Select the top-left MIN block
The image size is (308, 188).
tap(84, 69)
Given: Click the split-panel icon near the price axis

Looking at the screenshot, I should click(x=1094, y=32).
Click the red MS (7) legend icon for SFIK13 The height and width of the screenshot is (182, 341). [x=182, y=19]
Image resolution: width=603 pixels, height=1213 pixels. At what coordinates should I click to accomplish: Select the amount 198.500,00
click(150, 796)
----
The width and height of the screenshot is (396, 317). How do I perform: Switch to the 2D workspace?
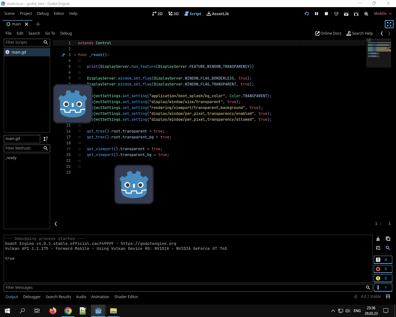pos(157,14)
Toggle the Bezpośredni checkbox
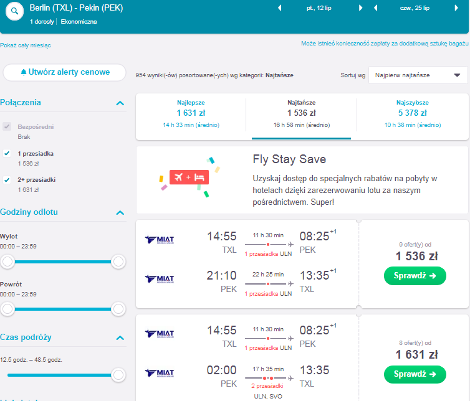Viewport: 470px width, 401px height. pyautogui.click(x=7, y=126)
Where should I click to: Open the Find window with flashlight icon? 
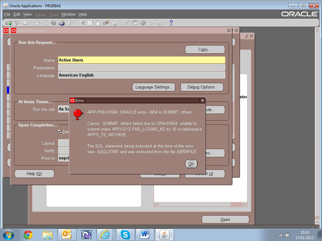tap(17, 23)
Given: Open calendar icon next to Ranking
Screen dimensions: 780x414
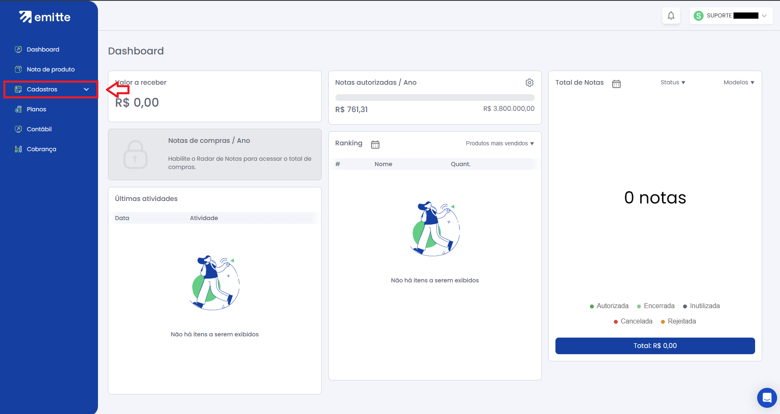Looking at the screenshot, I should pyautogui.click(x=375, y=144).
----
* [Stated exercise]
Rewrite the lines as a JSON list of strings, one string per line, from the line containing "Where should I" through the line containing "should pyautogui.click(x=375, y=144).", skipping blank lines. Leave the pictures out of the answer.

* [Result of the task]
[
  "Where should I click to: Open the Find window with flashlight icon? ",
  "tap(17, 23)",
  "Given: Open calendar icon next to Ranking",
  "Screen dimensions: 780x414",
  "Looking at the screenshot, I should pyautogui.click(x=375, y=144)."
]